I've been absent in more than just that.
Lately, I've been feeling...
frustration.
disappointment.
depression.
anger.
anxiety.
loneliness.
sadness.
and really just wishing for better days ahead.
In all of this, we've been examining our lives. We have so much to be thankful for. We have each other. We have Wenda. We have a home, a working car, a job, food on the table....
and that list can go on.
In the midst of {_____________} (fill in the blank with a word from above), we have forgotten one very important thing in our lives--prayer.
I guess the word forgotten doesn't really describe it--it's more like we've ignored talking with God because of all the emotions going on. I think it sometimes is very easy to have the mindset of blame as reason not to pray, I'm mad with God and I just don't want to talk to Him ( Especially since it's been years!).
J and I really looked at our prayer time which has been off and on in our 4.5 years of marriage. In the beginning of our infertility journey, we were strong in our prayer life. Then, it kind of went downhill from there, just like our heartbreaking journey. As we talked about our relationship with each other and with God, we realized that this has to be part of our marriage.

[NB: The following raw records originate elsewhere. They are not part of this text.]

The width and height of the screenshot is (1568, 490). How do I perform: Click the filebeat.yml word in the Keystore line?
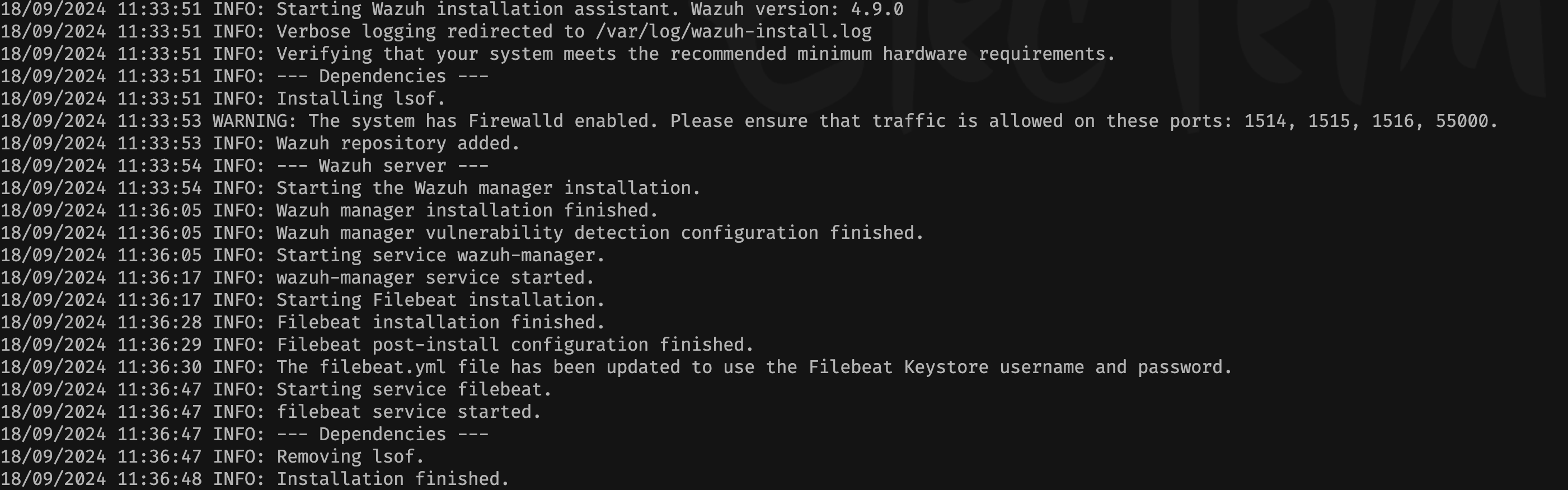(x=382, y=368)
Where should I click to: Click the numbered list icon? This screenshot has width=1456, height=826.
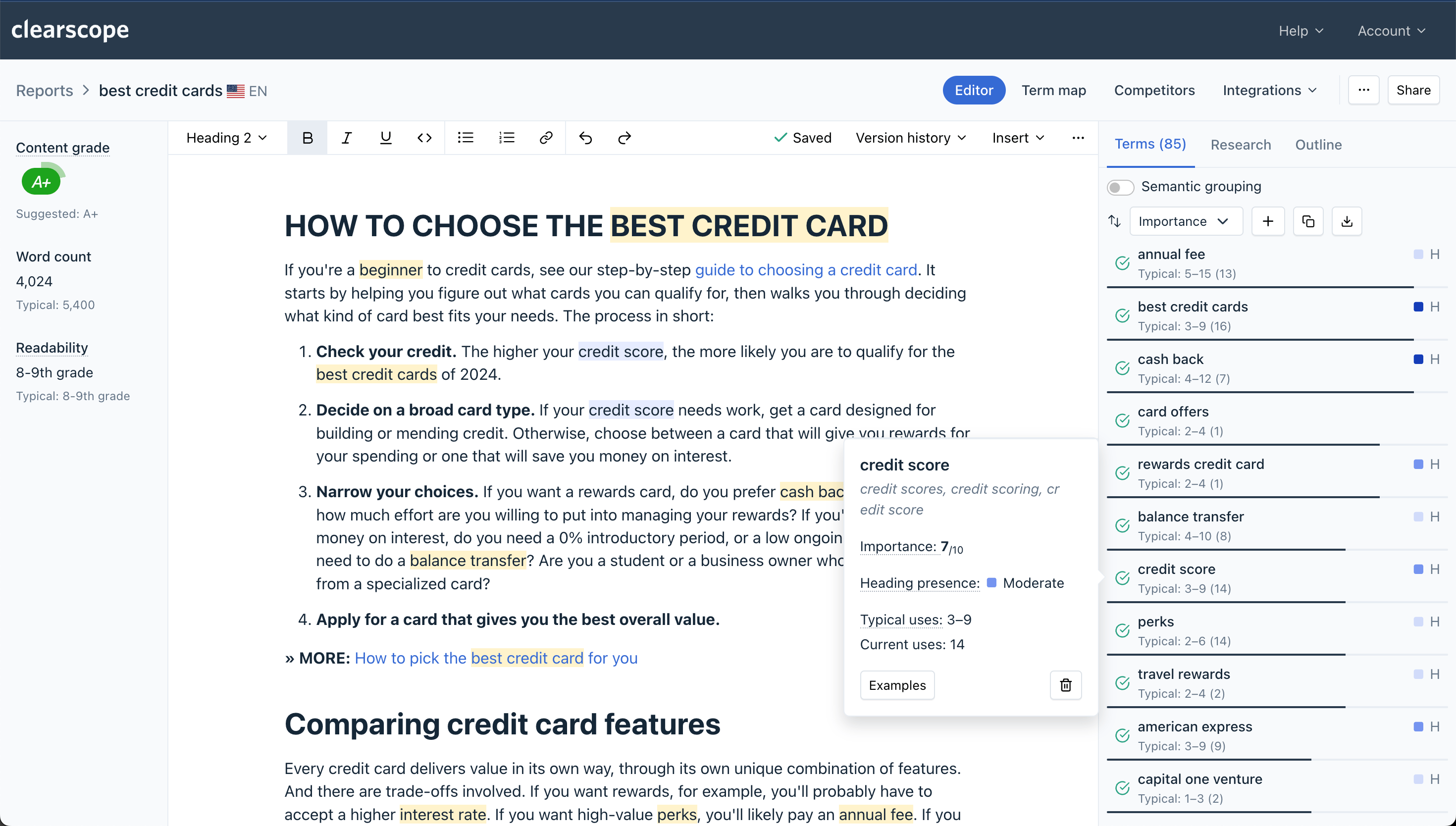pyautogui.click(x=507, y=137)
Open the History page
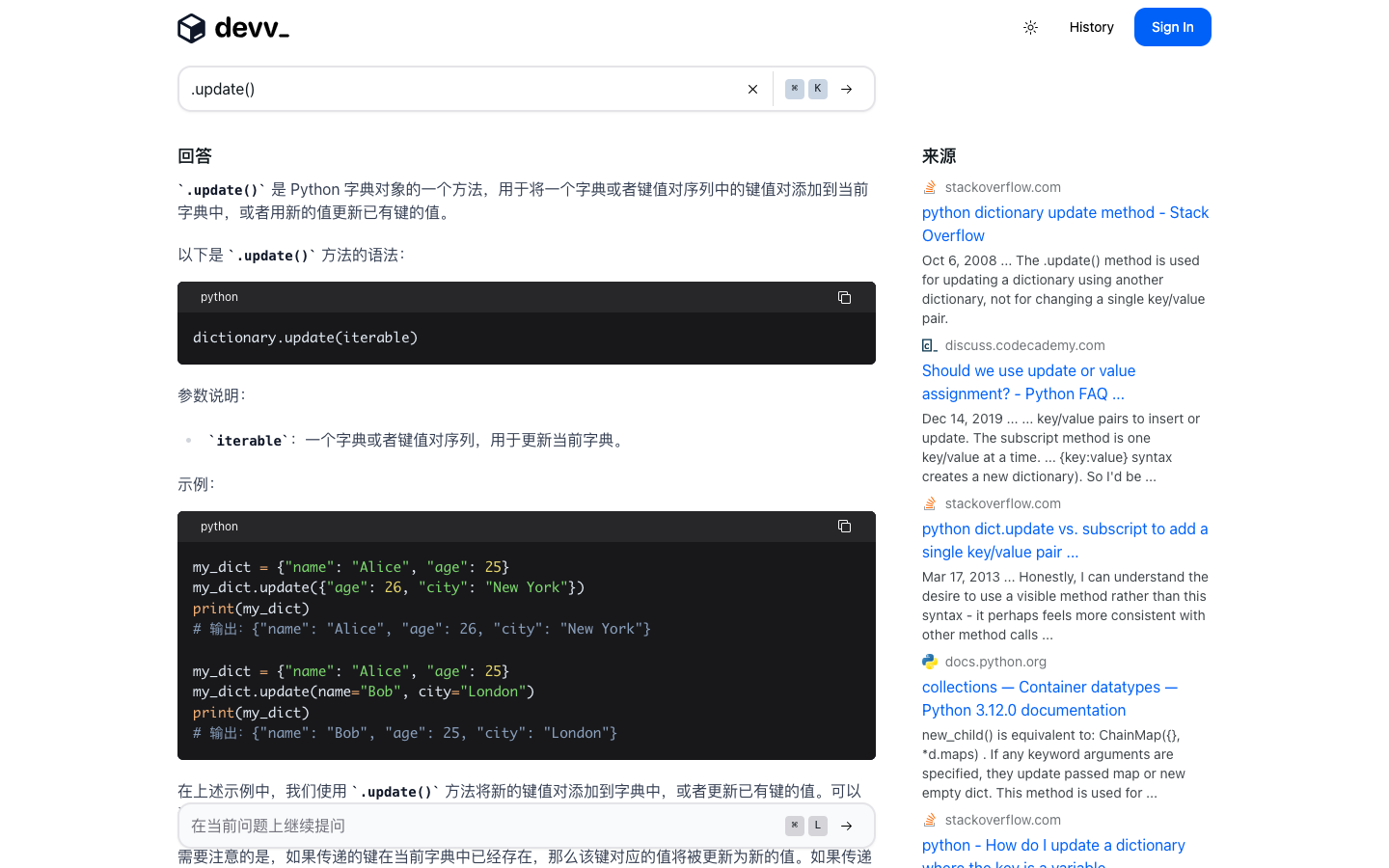Viewport: 1389px width, 868px height. click(1091, 27)
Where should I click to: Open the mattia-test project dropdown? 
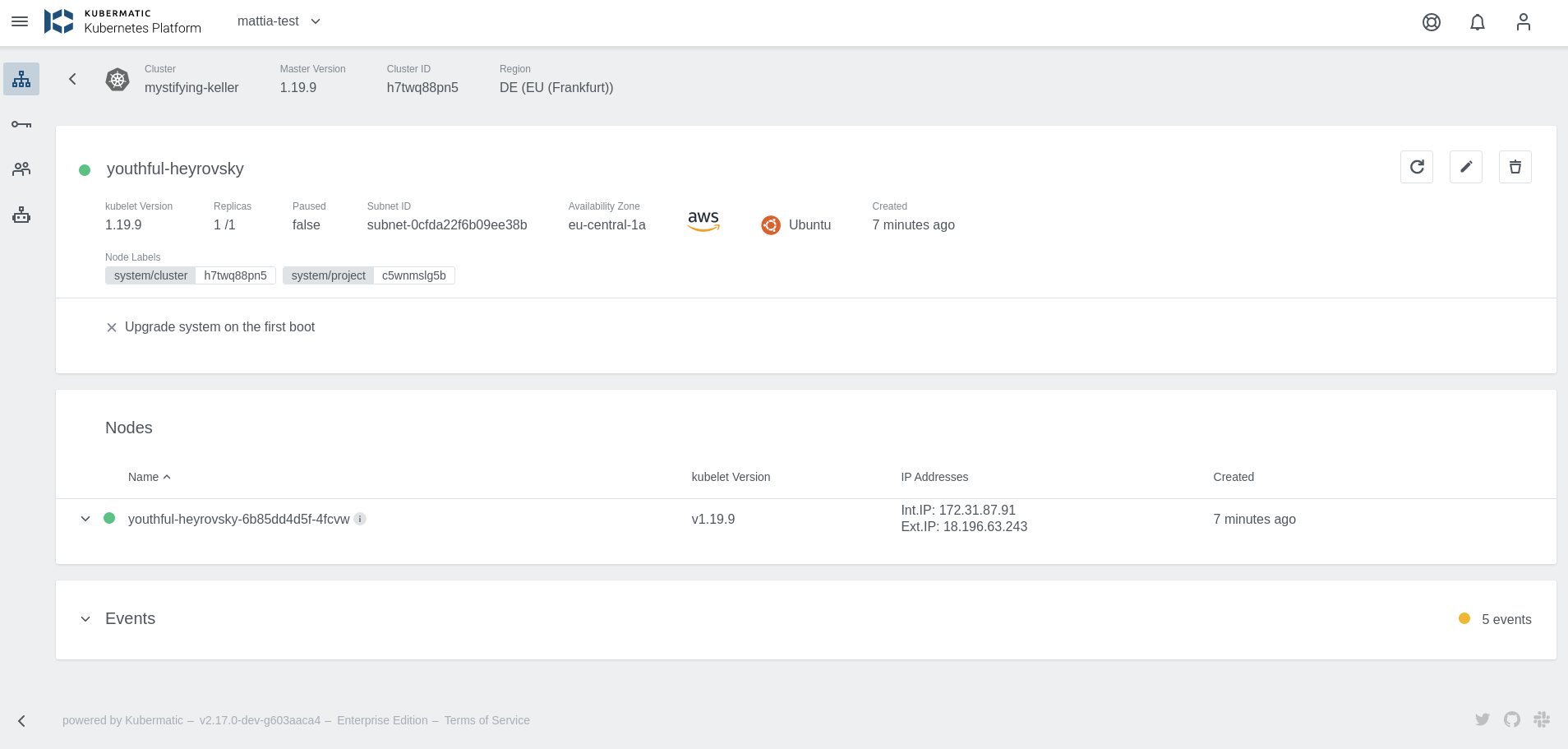(279, 21)
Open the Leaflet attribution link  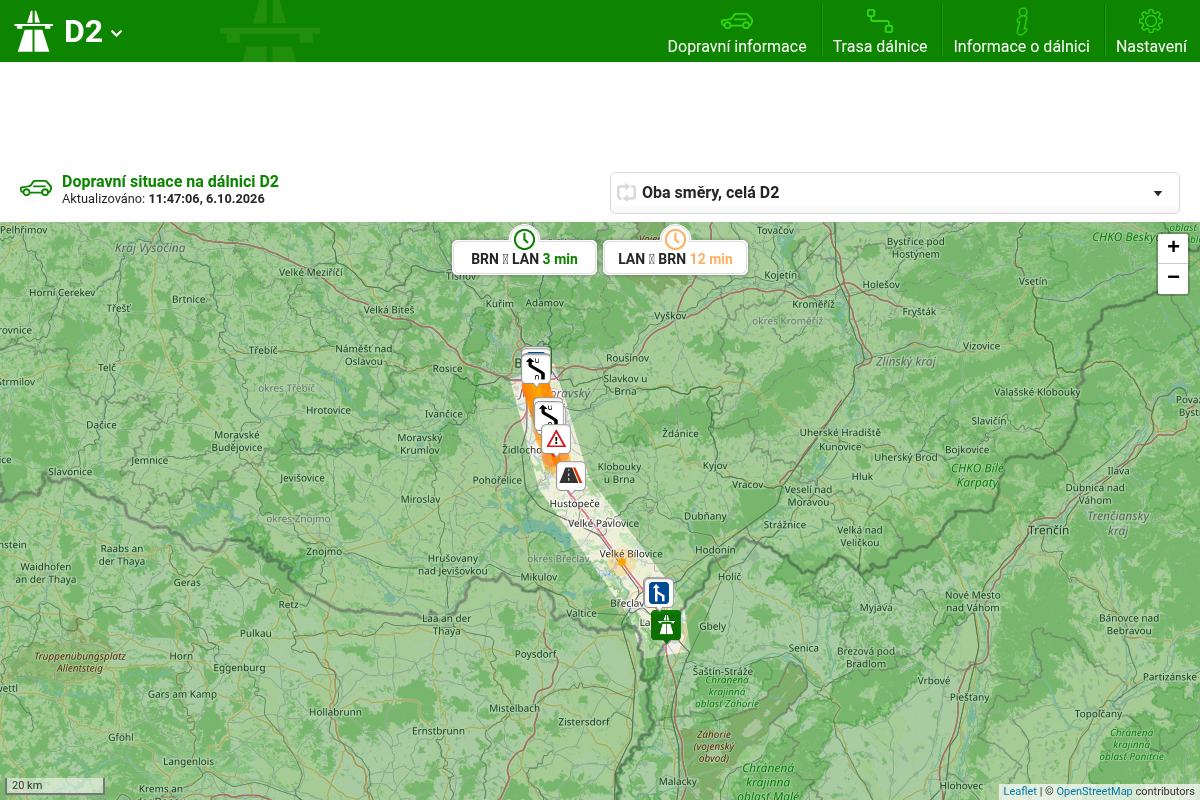click(1020, 791)
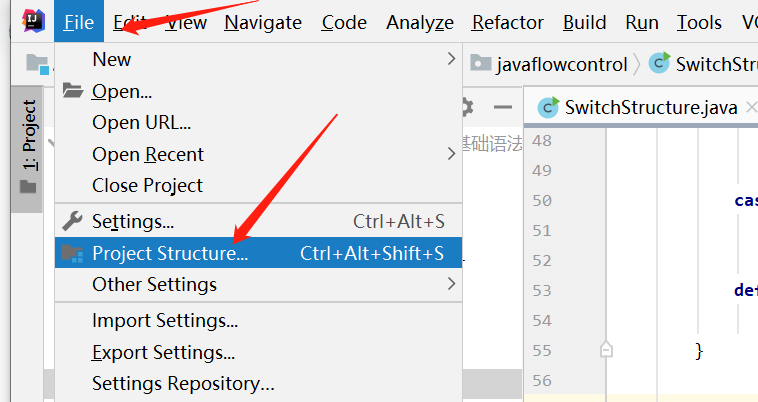Click the IntelliJ IDEA logo icon
Screen dimensions: 758x402
point(30,22)
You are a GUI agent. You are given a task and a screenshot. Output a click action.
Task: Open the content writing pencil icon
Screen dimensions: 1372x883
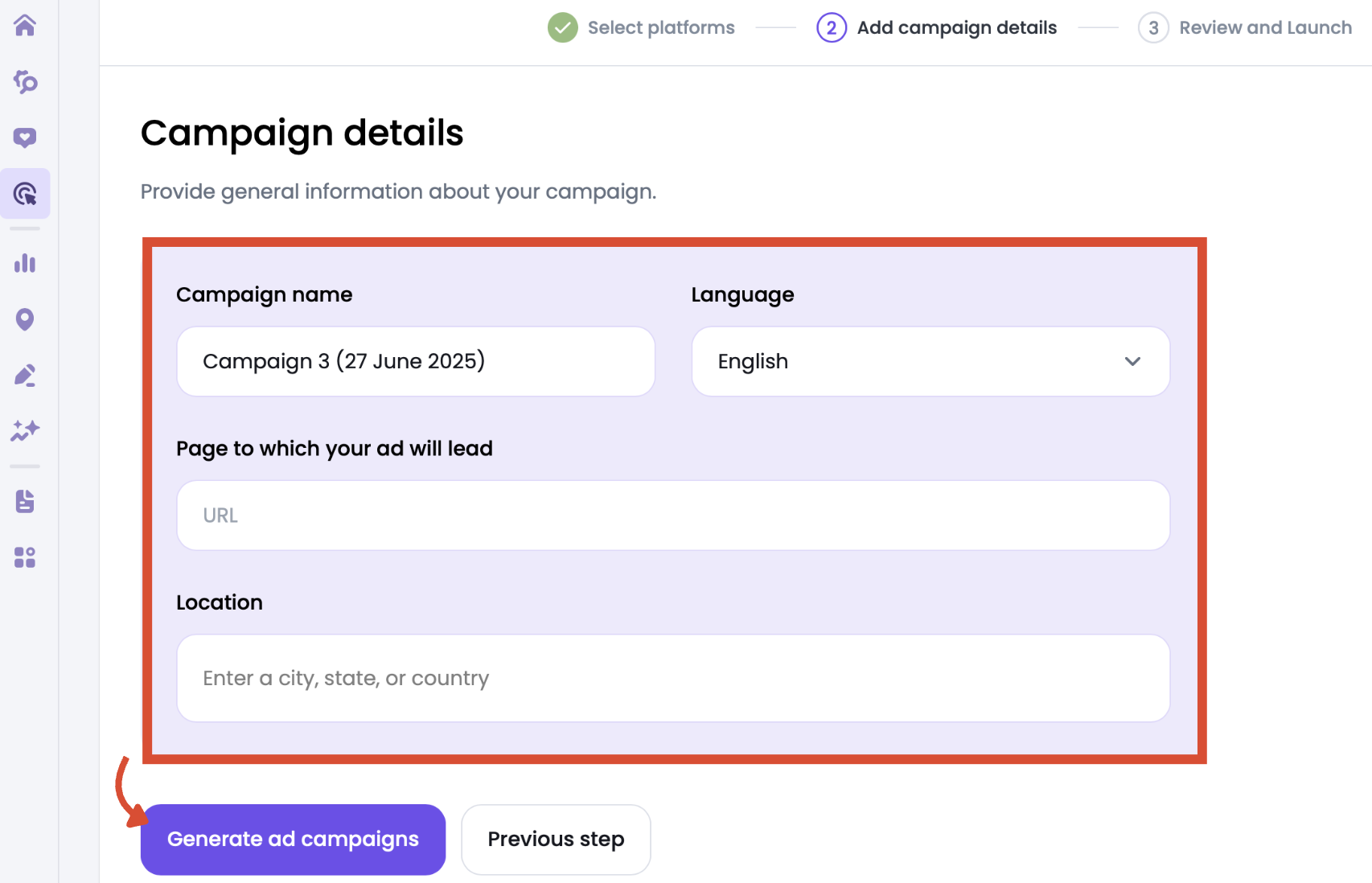(x=25, y=375)
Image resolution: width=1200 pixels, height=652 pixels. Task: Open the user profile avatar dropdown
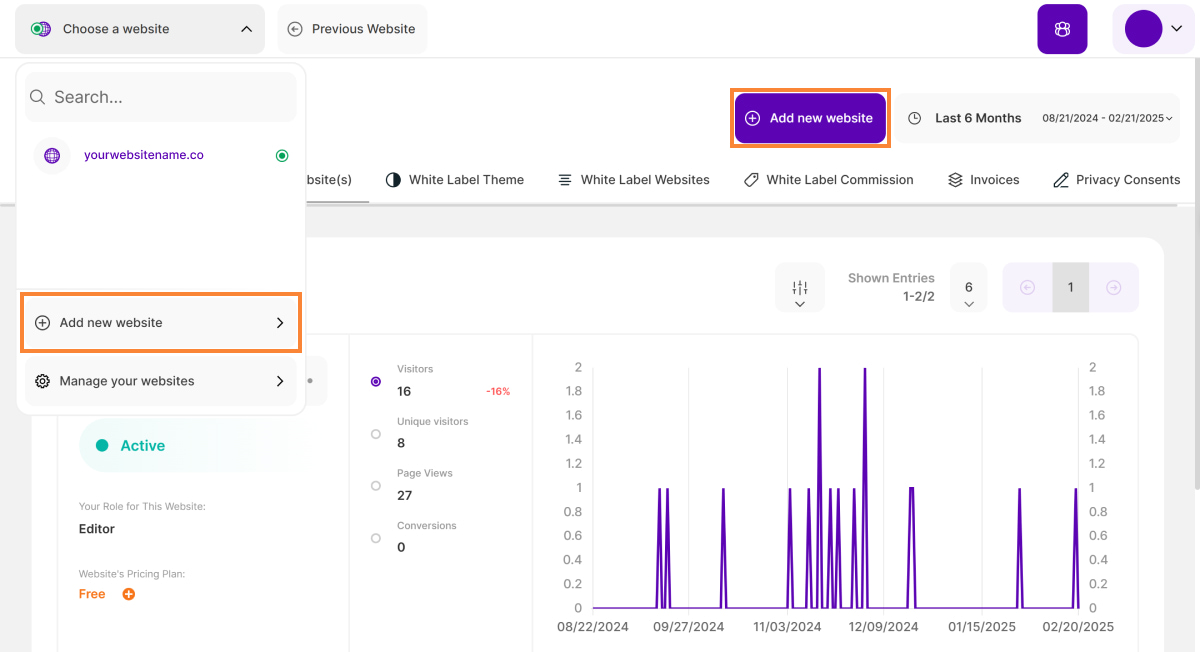pos(1152,29)
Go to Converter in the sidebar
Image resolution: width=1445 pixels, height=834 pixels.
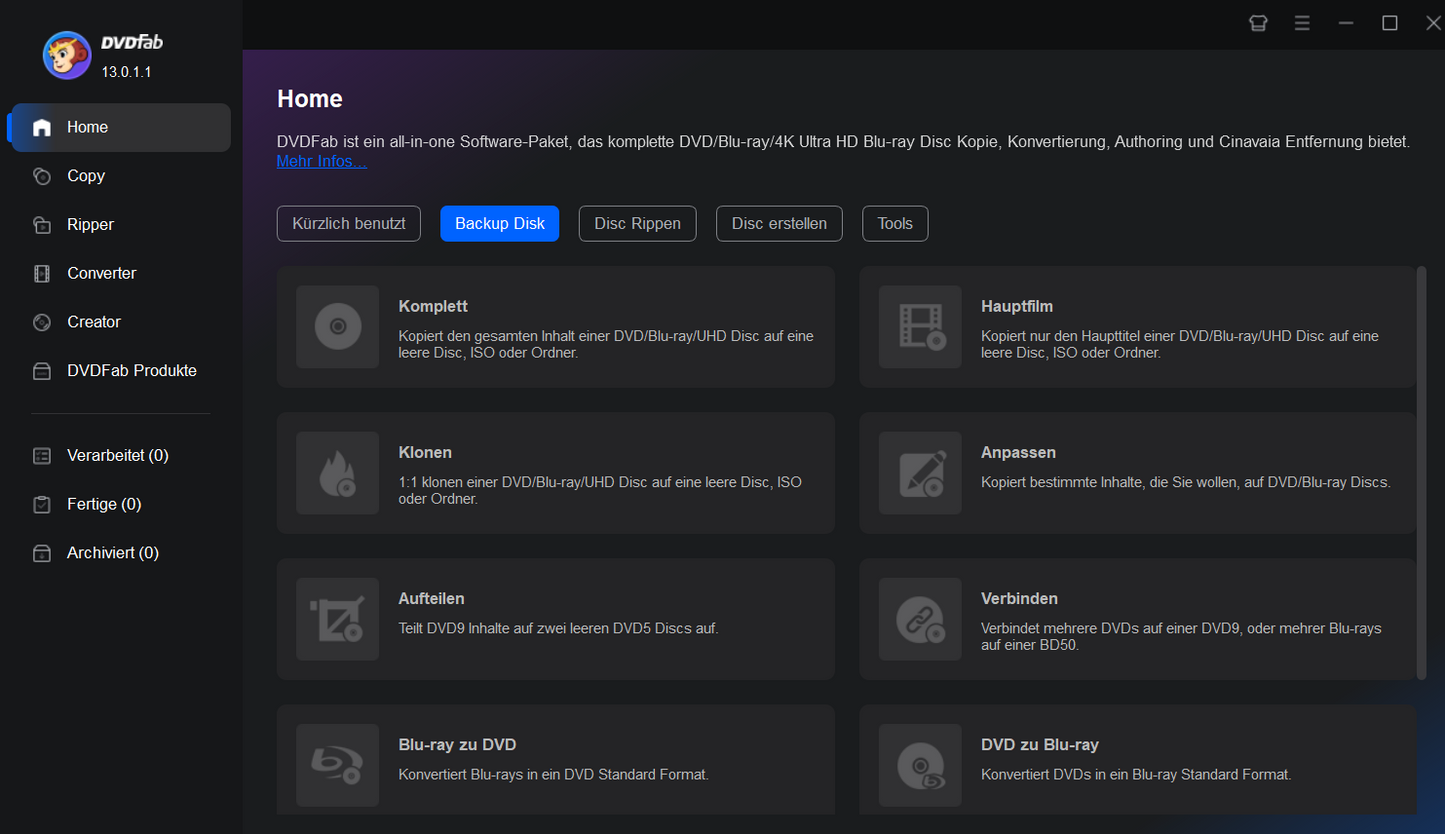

Every night now, we are committed to praying together. In the last few days, I've seen how much of a positive thing this has been for our marriage. We are happier. We are more in love with each other. We are more appreciative of the things we have. Yes, there are still sorrows, and some of the emotions from the list above, but giving them to God is what we are doing. It's been very tough lately with many people in our lives having kids, and getting teaching jobs (yes, another thing that has been very difficult!) that I am just overwhelmed.
We're here standing still with our hopes and dreams. It feels as if it's pushed in our (mostly mine) faces constantly--and I take it personally. The comments. The remarks. The looks. Everything. The hardest thing to admit is that Satan has used our hopes and dreams to get in between God and us.
It really gets... discouraging after 4 years to say the least.
So, I cannot handle it anymore--we're handing it over to Christ, in prayer.
J and I are not just praying about the small things--we're going to be praying for the impossible too.
We're praying for:
{gratitude in all circumstances}
{wisdom in making financial choices}
{discernment with our infertility journey-- for a miracle(s) [we're good with multiples. ;)], finances (it's more than our mortgage payment monthly to 'try'!), when/if to start, bodies reactions to medications/vitamins/etc}
{contentment}
{excitement for others who are expecting & to find joy in those little miracles}
{a teaching position with an amazing staff & community- a place where I can make a difference and be a light for Christ}He is listening. I'm counting on Him to make our path straight--obvious about where He wants us to be. We're giving it to You, Lord!